Influence of shear deformations on the buckling of columns using the Generalized Beam Theory and energy principles

Abstract

Abstract The paper presents a procedure for the stability analysis of columns that are sensitive to shear deformations, the so-called “weak-in-shear” columns that can be found, in the engineering practice, in build-up or composite columns, or in elastomeric bearings. Two distinct formulas are commonly used to compute the critical load for shear sensitive columns: the Engesser and the Haringx formulae, the latter enabling significantly higher loads. They differ on the choice of the cross section's shear stresses resultant, and this duality has been object of much passionate discussion during the last decades.
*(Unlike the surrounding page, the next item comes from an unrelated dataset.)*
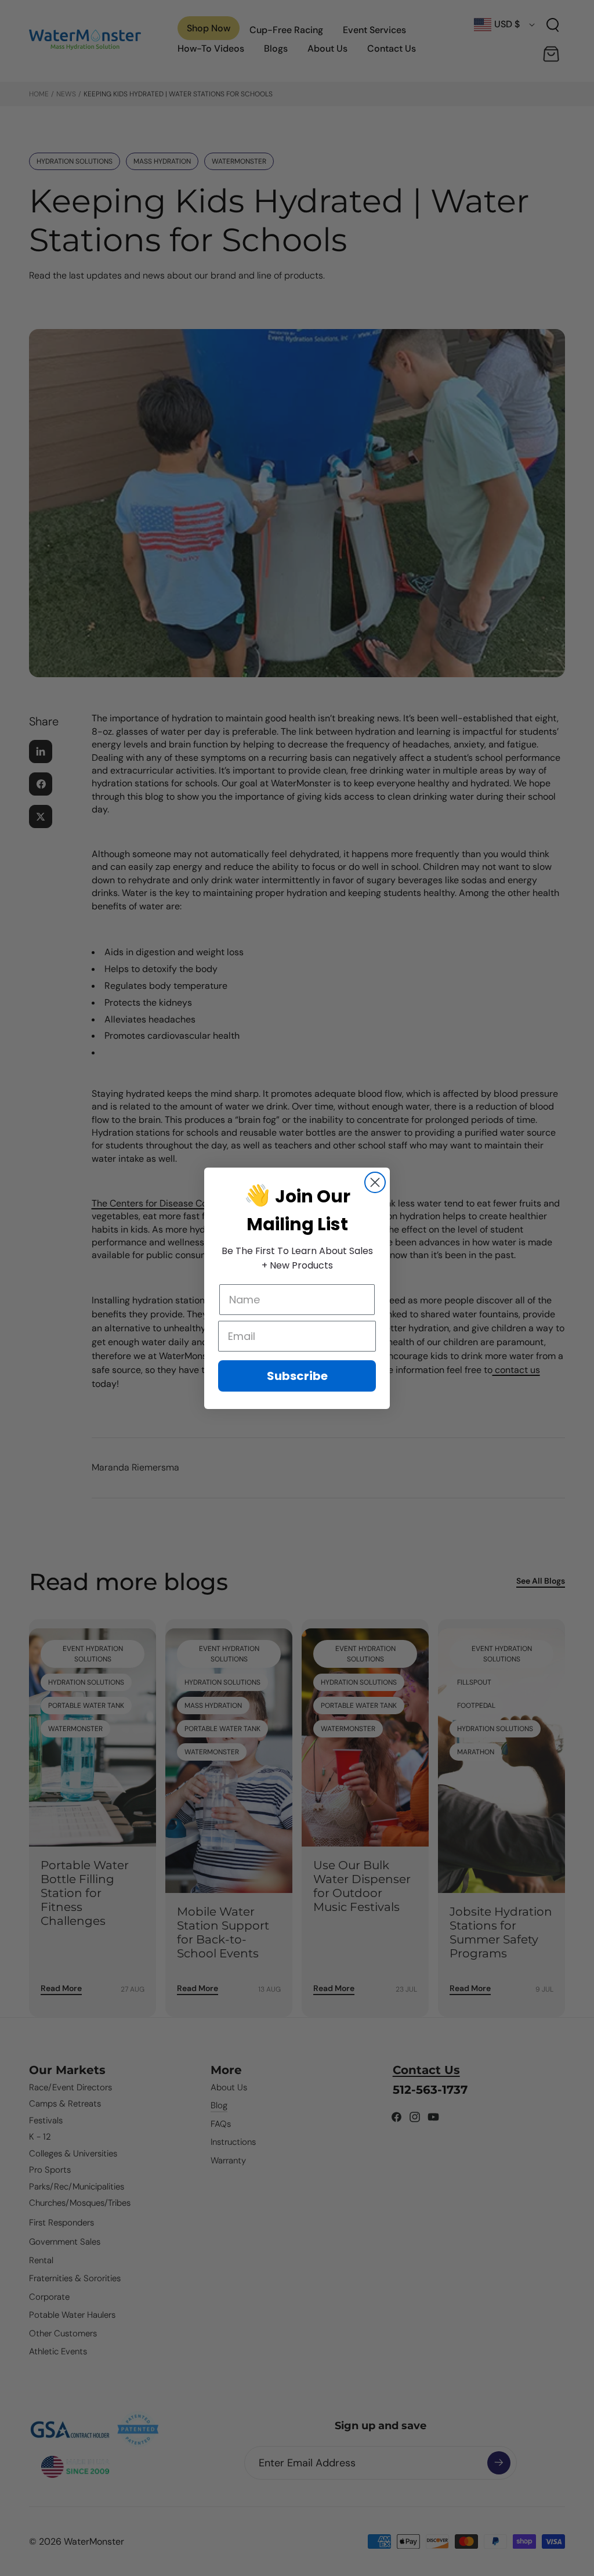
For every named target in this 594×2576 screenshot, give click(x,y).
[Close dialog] (375, 1182)
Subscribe (297, 1376)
This problem is analysed here under the perspective of the Generalized Beam Theory, and a specific mode for shear deformations was developed using two distinct strategies: i) a linear shear formulation, corresponding to the Timoshenko beam theory for which cross sections remain plane after deformation, and ii) a nonlinear shear formulation, for which shear warping is allowed in order to accomplish with the condition of null shear distortions at the section's contour. A total potential energy is defined, assuming a linear elastic behaviour, and the correspondent functional is rendered discrete by means of the Rayleigh-Ritz method. Finally, the traditional stability procedures are applied and the critical loads are computed. The Engesser critical load is derived by applying the stability procedures to the total potential energy associated with the linear shear formulation. A parametric study on the critical behaviour of a shear deformable column and a set of conclusions end the paper.